Dataset entries:
== Segment start ==
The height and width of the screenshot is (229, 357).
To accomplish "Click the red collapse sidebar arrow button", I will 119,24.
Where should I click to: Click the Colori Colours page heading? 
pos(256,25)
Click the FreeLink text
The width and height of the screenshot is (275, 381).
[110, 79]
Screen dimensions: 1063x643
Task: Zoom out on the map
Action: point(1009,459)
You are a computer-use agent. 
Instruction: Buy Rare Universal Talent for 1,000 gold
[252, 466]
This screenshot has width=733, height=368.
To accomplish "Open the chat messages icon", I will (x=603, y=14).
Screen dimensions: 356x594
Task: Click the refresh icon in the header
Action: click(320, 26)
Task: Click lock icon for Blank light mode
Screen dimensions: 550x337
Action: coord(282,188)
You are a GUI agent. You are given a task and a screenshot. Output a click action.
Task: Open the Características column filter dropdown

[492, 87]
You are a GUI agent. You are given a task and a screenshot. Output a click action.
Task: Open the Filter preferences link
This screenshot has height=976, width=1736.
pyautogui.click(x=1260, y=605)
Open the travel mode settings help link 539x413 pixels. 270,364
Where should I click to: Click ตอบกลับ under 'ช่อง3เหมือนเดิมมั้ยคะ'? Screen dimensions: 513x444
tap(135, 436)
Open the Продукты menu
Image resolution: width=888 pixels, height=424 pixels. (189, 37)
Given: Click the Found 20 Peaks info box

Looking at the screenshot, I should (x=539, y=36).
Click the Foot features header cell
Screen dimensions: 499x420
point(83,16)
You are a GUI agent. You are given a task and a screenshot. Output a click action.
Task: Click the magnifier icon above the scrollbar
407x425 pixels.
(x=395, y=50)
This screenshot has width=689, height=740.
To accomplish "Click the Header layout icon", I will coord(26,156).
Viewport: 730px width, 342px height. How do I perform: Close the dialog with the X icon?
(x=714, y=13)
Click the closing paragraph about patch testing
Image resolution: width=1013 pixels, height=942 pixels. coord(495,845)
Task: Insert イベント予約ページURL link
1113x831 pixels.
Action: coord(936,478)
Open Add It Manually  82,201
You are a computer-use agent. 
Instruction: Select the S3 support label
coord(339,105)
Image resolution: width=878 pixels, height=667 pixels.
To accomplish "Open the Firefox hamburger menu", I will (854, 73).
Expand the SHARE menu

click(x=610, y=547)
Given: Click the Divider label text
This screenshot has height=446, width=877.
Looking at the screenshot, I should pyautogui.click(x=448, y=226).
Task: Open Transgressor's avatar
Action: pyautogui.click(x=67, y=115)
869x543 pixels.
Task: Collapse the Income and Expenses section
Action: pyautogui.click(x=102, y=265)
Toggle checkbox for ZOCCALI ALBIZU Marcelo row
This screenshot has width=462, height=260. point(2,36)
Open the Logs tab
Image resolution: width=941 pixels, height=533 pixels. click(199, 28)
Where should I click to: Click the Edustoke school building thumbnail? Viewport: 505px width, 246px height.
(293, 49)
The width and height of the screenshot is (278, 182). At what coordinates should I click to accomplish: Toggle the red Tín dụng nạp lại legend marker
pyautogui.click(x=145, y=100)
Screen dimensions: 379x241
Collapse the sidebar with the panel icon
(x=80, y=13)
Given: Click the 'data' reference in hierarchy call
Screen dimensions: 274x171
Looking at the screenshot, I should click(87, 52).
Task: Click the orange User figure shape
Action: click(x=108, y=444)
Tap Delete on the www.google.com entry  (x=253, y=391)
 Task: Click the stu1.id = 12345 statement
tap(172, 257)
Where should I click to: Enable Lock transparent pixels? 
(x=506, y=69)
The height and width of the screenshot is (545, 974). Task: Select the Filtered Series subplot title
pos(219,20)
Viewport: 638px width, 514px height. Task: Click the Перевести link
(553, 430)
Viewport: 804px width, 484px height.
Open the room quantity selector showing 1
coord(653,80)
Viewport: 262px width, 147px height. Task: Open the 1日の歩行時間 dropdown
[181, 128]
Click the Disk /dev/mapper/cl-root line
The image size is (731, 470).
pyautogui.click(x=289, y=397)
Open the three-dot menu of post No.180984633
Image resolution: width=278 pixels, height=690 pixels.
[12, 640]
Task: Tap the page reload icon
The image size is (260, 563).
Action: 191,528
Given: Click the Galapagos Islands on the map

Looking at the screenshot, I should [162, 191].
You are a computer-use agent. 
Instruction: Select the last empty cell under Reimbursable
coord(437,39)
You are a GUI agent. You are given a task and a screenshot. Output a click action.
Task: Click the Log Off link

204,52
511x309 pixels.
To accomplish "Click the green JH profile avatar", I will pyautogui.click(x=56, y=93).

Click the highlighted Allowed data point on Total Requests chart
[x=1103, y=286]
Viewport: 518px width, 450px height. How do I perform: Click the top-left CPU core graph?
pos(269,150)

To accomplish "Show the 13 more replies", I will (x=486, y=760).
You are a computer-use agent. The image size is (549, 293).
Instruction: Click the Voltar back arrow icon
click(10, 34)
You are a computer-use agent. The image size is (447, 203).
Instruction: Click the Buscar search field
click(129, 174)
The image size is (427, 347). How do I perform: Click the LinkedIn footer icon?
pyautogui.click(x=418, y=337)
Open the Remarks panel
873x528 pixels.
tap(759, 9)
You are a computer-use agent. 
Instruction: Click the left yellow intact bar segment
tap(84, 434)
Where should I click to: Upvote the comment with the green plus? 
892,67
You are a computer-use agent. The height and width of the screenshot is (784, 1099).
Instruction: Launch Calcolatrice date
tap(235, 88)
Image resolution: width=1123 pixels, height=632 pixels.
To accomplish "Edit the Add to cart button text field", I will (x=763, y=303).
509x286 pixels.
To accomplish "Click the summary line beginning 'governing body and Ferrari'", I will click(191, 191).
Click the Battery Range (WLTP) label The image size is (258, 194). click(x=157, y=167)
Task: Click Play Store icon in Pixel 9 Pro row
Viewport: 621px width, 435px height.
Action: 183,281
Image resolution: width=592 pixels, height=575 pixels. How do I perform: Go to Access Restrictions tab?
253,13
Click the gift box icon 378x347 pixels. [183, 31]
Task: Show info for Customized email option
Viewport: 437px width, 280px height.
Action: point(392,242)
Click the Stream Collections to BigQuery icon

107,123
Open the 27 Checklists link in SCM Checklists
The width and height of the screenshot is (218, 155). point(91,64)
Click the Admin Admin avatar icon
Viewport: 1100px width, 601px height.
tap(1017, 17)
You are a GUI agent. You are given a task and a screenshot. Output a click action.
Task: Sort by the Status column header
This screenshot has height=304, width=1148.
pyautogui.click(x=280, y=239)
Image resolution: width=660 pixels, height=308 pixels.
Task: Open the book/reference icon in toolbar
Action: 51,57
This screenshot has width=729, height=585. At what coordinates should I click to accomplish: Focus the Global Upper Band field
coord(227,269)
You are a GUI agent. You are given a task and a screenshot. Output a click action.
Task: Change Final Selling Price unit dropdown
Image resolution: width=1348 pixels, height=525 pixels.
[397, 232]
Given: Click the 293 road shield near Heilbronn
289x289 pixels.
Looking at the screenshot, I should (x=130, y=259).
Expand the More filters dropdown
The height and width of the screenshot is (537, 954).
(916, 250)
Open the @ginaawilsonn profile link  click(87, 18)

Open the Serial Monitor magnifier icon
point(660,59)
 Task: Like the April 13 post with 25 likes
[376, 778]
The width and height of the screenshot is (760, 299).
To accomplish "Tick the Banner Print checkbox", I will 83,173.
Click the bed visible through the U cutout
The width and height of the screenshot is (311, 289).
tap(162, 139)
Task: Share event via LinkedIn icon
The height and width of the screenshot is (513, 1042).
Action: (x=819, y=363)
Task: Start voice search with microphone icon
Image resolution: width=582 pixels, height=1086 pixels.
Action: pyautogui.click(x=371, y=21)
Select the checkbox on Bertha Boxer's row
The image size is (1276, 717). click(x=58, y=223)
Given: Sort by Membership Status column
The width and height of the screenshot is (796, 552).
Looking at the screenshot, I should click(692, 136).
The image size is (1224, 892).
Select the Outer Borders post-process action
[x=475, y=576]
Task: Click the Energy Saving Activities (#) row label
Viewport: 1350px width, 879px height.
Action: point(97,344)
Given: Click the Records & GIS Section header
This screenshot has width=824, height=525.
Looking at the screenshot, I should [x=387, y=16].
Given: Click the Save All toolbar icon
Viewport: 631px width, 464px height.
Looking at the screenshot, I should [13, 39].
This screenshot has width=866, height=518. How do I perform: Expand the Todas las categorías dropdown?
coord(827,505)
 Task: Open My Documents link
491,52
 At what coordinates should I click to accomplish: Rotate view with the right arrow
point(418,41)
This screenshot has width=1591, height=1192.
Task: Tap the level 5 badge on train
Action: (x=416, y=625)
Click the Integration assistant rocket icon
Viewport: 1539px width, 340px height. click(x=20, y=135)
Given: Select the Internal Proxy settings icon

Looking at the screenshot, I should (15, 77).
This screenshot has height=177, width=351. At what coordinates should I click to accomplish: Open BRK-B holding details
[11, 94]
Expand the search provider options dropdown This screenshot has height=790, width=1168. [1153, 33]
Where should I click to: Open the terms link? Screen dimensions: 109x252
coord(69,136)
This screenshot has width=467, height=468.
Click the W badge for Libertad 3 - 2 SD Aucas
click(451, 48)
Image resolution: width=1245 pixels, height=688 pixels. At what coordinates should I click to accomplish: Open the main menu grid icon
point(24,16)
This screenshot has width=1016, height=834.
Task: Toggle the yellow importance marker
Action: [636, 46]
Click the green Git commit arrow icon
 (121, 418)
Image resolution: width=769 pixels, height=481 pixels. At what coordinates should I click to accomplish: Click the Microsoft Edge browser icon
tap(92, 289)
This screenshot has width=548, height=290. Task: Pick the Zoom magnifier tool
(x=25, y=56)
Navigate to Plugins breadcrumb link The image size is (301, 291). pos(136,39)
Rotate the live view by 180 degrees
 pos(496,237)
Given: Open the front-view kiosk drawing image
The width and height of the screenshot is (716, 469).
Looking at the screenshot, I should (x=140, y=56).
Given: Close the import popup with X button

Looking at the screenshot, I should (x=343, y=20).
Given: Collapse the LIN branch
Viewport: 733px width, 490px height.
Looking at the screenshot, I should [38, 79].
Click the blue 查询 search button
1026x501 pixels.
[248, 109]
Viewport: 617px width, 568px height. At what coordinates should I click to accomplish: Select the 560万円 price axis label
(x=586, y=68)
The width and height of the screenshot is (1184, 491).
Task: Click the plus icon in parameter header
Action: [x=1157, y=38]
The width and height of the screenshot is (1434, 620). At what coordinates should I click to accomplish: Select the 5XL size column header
== Segment end ==
Whenever the string "mode" occurs in a line of the entries above, copy that line.

Task: Click lock icon for Blank light mode
Open the travel mode settings help link 539x413 pixels. 270,364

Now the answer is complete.